Song for Marion, de Paul Andrew Williams

seau popcornseau popcorn

 Le jour où j’ai enfin eu la preuve que mon mascara waterproof                          était vraiment waterproof.

Parce qu’après avoir bravé la pluie du mois de mai, votre dévouée critique a testé en personne l’effet lacrymal de la comédie dramatique anglaise la plus kleenex de la décennie.

Une note de plus et je me crève les tympans!

Une note de plus et je me crève les tympans!

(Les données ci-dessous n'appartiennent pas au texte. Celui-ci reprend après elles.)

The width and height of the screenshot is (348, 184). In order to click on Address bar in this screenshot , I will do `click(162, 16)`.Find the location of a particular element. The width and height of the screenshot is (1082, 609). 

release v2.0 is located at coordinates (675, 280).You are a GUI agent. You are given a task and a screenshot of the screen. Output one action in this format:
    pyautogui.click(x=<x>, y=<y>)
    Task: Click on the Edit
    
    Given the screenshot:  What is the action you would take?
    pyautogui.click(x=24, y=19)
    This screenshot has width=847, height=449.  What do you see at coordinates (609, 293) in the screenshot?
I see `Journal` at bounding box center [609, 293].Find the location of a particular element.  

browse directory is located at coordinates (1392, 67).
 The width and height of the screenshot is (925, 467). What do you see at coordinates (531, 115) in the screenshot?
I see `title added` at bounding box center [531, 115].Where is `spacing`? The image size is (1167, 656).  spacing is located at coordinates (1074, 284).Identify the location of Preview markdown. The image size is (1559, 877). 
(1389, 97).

Vous avez pour une fois envie de pleurer d’émotion et non de rage? Song for Marion est fait pour vous. Vous y dégusterez, à la plus grande joie de vos lentilles de contact asséchées par l’air putride du métro ou de la clim de votre bureau, à un cocktail british détonnant de deuil, crise familiale, paternité refoulée, altruisme en jupons, dévouement aux personnes âgées et amour indestructible. Un scénario à mots-clés dont le généreux auteur a dû se dire que plus on en met, mieux c’est. Comme quoi, ce qui est vrai pour le nutella ne l’est pas toujours pour le reste.

Arthur (le toujours sexy Terence Stamp) et Marion (Vanessa Redgrave) forment un couple charmant de petits vieux, ours mal léché pour l’un et rayon de soleil pour l’autre. Atteinte d’un cancer, Marion trouve un réconfort immense dans la chorale de quartier dont elle fait partie, dirigée par la dynamique Elizabeth (Gemma Aterton, qui a troqué son minishort de Tamara Drewe contre des jupes au-dessous du genou). Misanthrope et rabat-joie, Arthur se laissera-t-il contaminer par l’enthousiasme rock’n roll de « Let’s talk about sex, baby » chanté par une troupe de seniors sous guronzan?

Lalalalalalalalaaaaaaaaa

Lalalalalalalalaaaaaaaaa

Reconnaissons le mérite, devenu rare au cinéma, à Song for Marion de toucher le spectateur par des sentiments positifs et libératoires qui, pour une fois, ne serviront pas d’inspiration à des psychopathes en manque d’imagination. Pétri de bonnes intentions et d’un regard optimiste sur l’humanité, le film se charge au fur et à mesure de son développement dramatique de facilités scénaristiques dont l’impact étonnant sur les glandes lacrymales finissent par épuiser le pauvre spectateur qui rêve alors de sa couette, d’un paquet de mouchoirs et d’un gros pot de glace au chocolat. On aimerait bien (pleaaaaaaase!) que les quelques gags du film, plutôt réussis, se démultiplient. Mais l’humour grinçant qui fait la spécificité des comédies britanniques indépendantes n’a pas su résister à l’avalanche du syndrome Petits Mouchoirs. Snif.

Heureusement que Terence Stamp, dont le petit côté Bacri rassure un spectateur français perdu dans de tels dédales de bons sentiments, densifie par sa seule présence une narration à l’eau de rose. Les autres acteurs principaux, Gemma Aterton, Vanessa Redgrave et Christopher Eccleston, font de leur mieux pour porter ce film qui, tout en étant éminemment sympathique (difficile de dire le contraire sans passer pour un dangereux aigri), ne restera pas dans les annales, si ce n’est celles de votre consommation de mouchoirs.